[[ SOURCE MATERIAL open ]]

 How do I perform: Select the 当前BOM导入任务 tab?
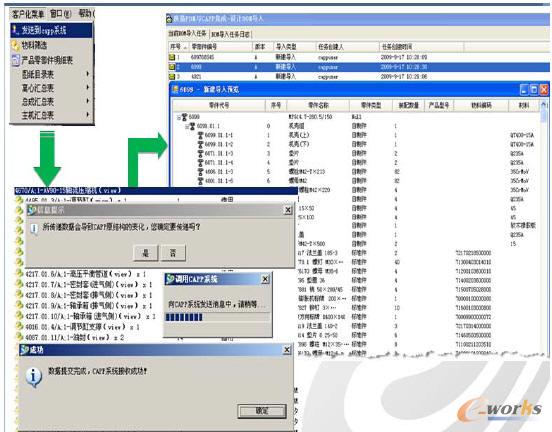188,33
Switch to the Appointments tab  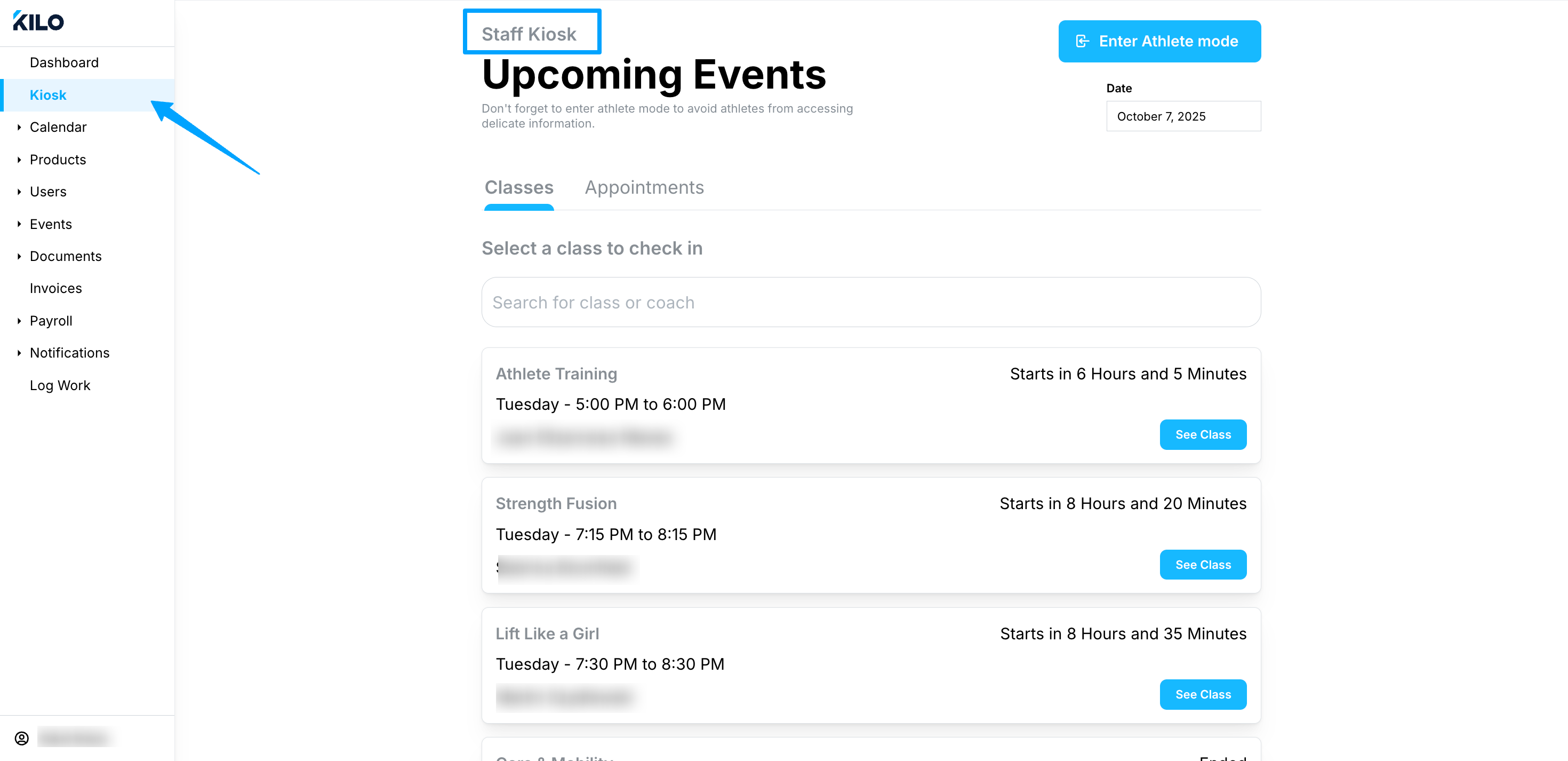click(644, 188)
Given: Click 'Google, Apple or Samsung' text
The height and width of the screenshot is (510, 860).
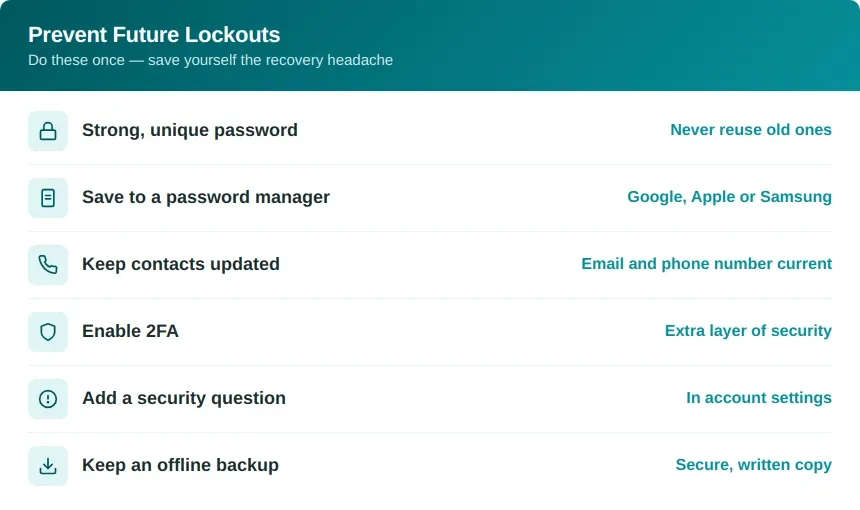Looking at the screenshot, I should (729, 196).

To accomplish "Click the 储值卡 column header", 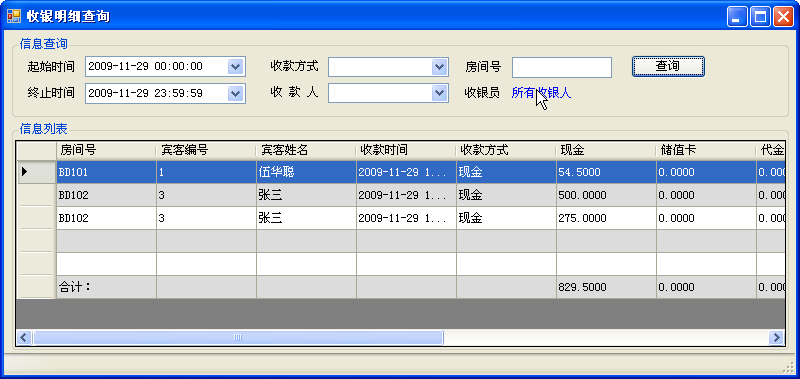I will [706, 150].
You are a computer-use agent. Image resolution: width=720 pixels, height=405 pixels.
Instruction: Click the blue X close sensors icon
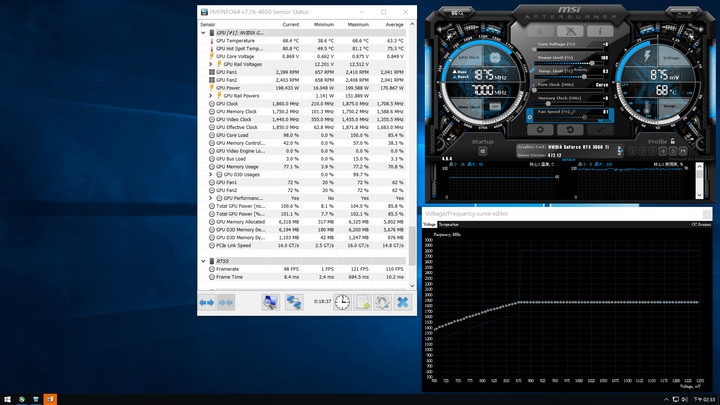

[[ SOURCE MATERIAL closed ]]

Write out nothing but the lines from the one with "You are a computer-use" through the last line of the entries, exactly as they stand; pictures are not part of the copy.

» **FINISHED EXERCISE**:
You are a computer-use agent. Image resolution: width=720 pixels, height=405 pixels.
Instruction: Click the blue X close sensors icon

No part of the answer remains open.